**What is required**
Once you have read the entries below, give them all again without any difference.

**Input**
....
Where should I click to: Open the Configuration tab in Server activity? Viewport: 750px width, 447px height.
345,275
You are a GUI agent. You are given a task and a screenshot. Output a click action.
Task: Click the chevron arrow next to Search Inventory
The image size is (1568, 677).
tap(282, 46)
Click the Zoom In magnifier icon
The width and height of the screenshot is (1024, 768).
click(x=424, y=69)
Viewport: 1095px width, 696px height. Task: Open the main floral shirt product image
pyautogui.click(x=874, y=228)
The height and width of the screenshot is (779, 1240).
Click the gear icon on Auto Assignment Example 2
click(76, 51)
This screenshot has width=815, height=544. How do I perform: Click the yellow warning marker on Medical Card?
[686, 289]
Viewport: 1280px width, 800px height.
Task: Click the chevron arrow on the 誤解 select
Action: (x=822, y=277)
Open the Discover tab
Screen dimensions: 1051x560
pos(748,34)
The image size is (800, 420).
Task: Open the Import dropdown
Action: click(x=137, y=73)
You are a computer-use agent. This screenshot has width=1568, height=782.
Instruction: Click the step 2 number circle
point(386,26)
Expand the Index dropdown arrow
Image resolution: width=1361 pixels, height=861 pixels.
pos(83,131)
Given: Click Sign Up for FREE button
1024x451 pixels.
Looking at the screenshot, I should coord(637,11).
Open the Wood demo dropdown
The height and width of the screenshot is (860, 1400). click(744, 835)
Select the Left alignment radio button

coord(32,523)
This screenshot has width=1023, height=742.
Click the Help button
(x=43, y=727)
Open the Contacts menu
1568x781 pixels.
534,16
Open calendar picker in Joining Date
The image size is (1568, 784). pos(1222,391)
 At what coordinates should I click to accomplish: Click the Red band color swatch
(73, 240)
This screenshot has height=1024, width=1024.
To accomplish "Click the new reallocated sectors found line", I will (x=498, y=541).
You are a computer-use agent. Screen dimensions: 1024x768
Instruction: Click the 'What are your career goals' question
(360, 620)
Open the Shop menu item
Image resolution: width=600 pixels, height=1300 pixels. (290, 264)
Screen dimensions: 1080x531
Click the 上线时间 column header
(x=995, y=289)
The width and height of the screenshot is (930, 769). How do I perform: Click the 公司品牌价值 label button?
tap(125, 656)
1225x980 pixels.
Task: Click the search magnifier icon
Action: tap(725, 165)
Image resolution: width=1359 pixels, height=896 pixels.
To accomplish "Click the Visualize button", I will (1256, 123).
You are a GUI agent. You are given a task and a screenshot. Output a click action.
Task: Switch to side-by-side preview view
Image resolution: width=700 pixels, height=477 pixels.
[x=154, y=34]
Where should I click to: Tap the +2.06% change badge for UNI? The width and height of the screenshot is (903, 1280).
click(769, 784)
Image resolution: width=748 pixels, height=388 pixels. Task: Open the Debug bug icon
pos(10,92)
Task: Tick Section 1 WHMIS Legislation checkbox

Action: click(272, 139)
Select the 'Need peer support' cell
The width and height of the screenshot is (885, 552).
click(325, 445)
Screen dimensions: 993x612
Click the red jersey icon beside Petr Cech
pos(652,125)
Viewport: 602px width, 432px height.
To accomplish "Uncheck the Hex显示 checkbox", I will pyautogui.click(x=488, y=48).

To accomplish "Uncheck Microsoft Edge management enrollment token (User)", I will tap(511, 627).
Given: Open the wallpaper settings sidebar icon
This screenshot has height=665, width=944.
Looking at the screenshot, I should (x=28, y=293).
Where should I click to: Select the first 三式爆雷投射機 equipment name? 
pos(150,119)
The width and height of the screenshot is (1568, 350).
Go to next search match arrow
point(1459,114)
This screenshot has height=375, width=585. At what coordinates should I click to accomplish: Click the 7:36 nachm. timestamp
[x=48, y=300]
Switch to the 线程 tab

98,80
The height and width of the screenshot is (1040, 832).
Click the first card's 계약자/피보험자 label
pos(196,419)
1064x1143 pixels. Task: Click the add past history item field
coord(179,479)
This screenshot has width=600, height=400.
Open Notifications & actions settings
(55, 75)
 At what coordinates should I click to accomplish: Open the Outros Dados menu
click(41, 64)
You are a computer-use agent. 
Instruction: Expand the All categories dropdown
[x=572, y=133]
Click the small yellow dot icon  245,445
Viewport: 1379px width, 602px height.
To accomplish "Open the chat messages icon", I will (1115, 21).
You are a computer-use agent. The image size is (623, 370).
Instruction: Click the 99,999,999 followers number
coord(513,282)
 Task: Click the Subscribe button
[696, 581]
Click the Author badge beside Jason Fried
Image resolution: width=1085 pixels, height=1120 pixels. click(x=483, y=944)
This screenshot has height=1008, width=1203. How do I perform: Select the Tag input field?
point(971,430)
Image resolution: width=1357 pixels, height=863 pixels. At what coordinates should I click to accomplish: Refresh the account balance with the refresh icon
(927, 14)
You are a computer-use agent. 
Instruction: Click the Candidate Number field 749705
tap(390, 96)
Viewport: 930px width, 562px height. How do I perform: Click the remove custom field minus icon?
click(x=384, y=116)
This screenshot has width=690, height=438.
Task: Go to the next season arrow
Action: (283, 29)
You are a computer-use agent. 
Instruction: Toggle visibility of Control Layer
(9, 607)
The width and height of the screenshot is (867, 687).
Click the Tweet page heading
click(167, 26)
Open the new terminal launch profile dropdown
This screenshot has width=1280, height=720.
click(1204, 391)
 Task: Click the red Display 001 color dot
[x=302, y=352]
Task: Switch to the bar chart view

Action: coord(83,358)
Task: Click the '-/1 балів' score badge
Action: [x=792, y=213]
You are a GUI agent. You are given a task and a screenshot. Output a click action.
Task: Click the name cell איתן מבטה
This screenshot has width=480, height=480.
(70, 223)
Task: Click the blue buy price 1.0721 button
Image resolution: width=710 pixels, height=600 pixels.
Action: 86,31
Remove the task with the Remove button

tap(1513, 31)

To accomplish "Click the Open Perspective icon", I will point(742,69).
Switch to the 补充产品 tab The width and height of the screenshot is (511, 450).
....
**Result**
Where should I click to: Open the Configuration tab in Server activity? Viewport: 750px width, 447px height.
345,275
You are a GUI agent. You are given a task and a screenshot. Output a click action.
Task: Click the chevron arrow next to Search Inventory
The image size is (1568, 677).
tap(282, 46)
Click the Zoom In magnifier icon
The width and height of the screenshot is (1024, 768).
click(x=424, y=69)
Viewport: 1095px width, 696px height. Task: Open the main floral shirt product image
pyautogui.click(x=874, y=228)
The height and width of the screenshot is (779, 1240).
Click the gear icon on Auto Assignment Example 2
click(76, 51)
This screenshot has width=815, height=544. How do I perform: Click the yellow warning marker on Medical Card?
[686, 289]
Viewport: 1280px width, 800px height.
Task: Click the chevron arrow on the 誤解 select
Action: (x=822, y=277)
Open the Discover tab
Screen dimensions: 1051x560
pos(748,34)
The image size is (800, 420).
Task: Open the Import dropdown
Action: click(x=137, y=73)
You are a computer-use agent. This screenshot has width=1568, height=782.
Instruction: Click the step 2 number circle
point(386,26)
Expand the Index dropdown arrow
Image resolution: width=1361 pixels, height=861 pixels.
pos(83,131)
Given: Click Sign Up for FREE button
1024x451 pixels.
Looking at the screenshot, I should coord(637,11).
Open the Wood demo dropdown
The height and width of the screenshot is (860, 1400). click(744, 835)
Select the Left alignment radio button

coord(32,523)
This screenshot has width=1023, height=742.
Click the Help button
(x=43, y=727)
Open the Contacts menu
1568x781 pixels.
534,16
Open calendar picker in Joining Date
The image size is (1568, 784). pos(1222,391)
 At what coordinates should I click to accomplish: Click the Red band color swatch
(73, 240)
This screenshot has height=1024, width=1024.
To accomplish "Click the new reallocated sectors found line", I will (x=498, y=541).
You are a computer-use agent. Screen dimensions: 1024x768
Instruction: Click the 'What are your career goals' question
(360, 620)
Open the Shop menu item
Image resolution: width=600 pixels, height=1300 pixels. (290, 264)
Screen dimensions: 1080x531
Click the 上线时间 column header
(x=995, y=289)
The width and height of the screenshot is (930, 769). How do I perform: Click the 公司品牌价值 label button?
tap(125, 656)
1225x980 pixels.
Task: Click the search magnifier icon
Action: tap(725, 165)
Image resolution: width=1359 pixels, height=896 pixels.
To accomplish "Click the Visualize button", I will (1256, 123).
You are a GUI agent. You are given a task and a screenshot. Output a click action.
Task: Switch to side-by-side preview view
Image resolution: width=700 pixels, height=477 pixels.
[x=154, y=34]
Where should I click to: Tap the +2.06% change badge for UNI? The width and height of the screenshot is (903, 1280).
click(769, 784)
Image resolution: width=748 pixels, height=388 pixels. Task: Open the Debug bug icon
pos(10,92)
Task: Tick Section 1 WHMIS Legislation checkbox

Action: click(272, 139)
Select the 'Need peer support' cell
The width and height of the screenshot is (885, 552).
click(325, 445)
Screen dimensions: 993x612
Click the red jersey icon beside Petr Cech
pos(652,125)
Viewport: 602px width, 432px height.
To accomplish "Uncheck the Hex显示 checkbox", I will pyautogui.click(x=488, y=48).

To accomplish "Uncheck Microsoft Edge management enrollment token (User)", I will tap(511, 627).
Given: Open the wallpaper settings sidebar icon
This screenshot has height=665, width=944.
Looking at the screenshot, I should (x=28, y=293).
Where should I click to: Select the first 三式爆雷投射機 equipment name? 
pos(150,119)
The width and height of the screenshot is (1568, 350).
Go to next search match arrow
point(1459,114)
This screenshot has height=375, width=585. At what coordinates should I click to accomplish: Click the 7:36 nachm. timestamp
[x=48, y=300]
Switch to the 线程 tab

98,80
The height and width of the screenshot is (1040, 832).
Click the first card's 계약자/피보험자 label
pos(196,419)
1064x1143 pixels. Task: Click the add past history item field
coord(179,479)
This screenshot has width=600, height=400.
Open Notifications & actions settings
(55, 75)
 At what coordinates should I click to accomplish: Open the Outros Dados menu
click(41, 64)
You are a computer-use agent. 
Instruction: Expand the All categories dropdown
[x=572, y=133]
Click the small yellow dot icon  245,445
Viewport: 1379px width, 602px height.
To accomplish "Open the chat messages icon", I will (1115, 21).
You are a computer-use agent. The image size is (623, 370).
Instruction: Click the 99,999,999 followers number
coord(513,282)
 Task: Click the Subscribe button
[696, 581]
Click the Author badge beside Jason Fried
Image resolution: width=1085 pixels, height=1120 pixels. click(x=483, y=944)
This screenshot has height=1008, width=1203. How do I perform: Select the Tag input field?
point(971,430)
Image resolution: width=1357 pixels, height=863 pixels. At what coordinates should I click to accomplish: Refresh the account balance with the refresh icon
(927, 14)
You are a computer-use agent. 
Instruction: Click the Candidate Number field 749705
tap(390, 96)
Viewport: 930px width, 562px height. How do I perform: Click the remove custom field minus icon?
click(x=384, y=116)
This screenshot has width=690, height=438.
Task: Go to the next season arrow
Action: (283, 29)
You are a computer-use agent. 
Instruction: Toggle visibility of Control Layer
(9, 607)
The width and height of the screenshot is (867, 687).
Click the Tweet page heading
click(167, 26)
Open the new terminal launch profile dropdown
This screenshot has width=1280, height=720.
click(1204, 391)
 Task: Click the red Display 001 color dot
[x=302, y=352]
Task: Switch to the bar chart view

Action: coord(83,358)
Task: Click the '-/1 балів' score badge
Action: [x=792, y=213]
You are a GUI agent. You are given a task and a screenshot. Output a click action.
Task: Click the name cell איתן מבטה
This screenshot has width=480, height=480.
(70, 223)
Task: Click the blue buy price 1.0721 button
Image resolution: width=710 pixels, height=600 pixels.
Action: 86,31
Remove the task with the Remove button

tap(1513, 31)

To accomplish "Click the Open Perspective icon", I will point(742,69).
Switch to the 补充产品 tab The width and height of the screenshot is (511, 450).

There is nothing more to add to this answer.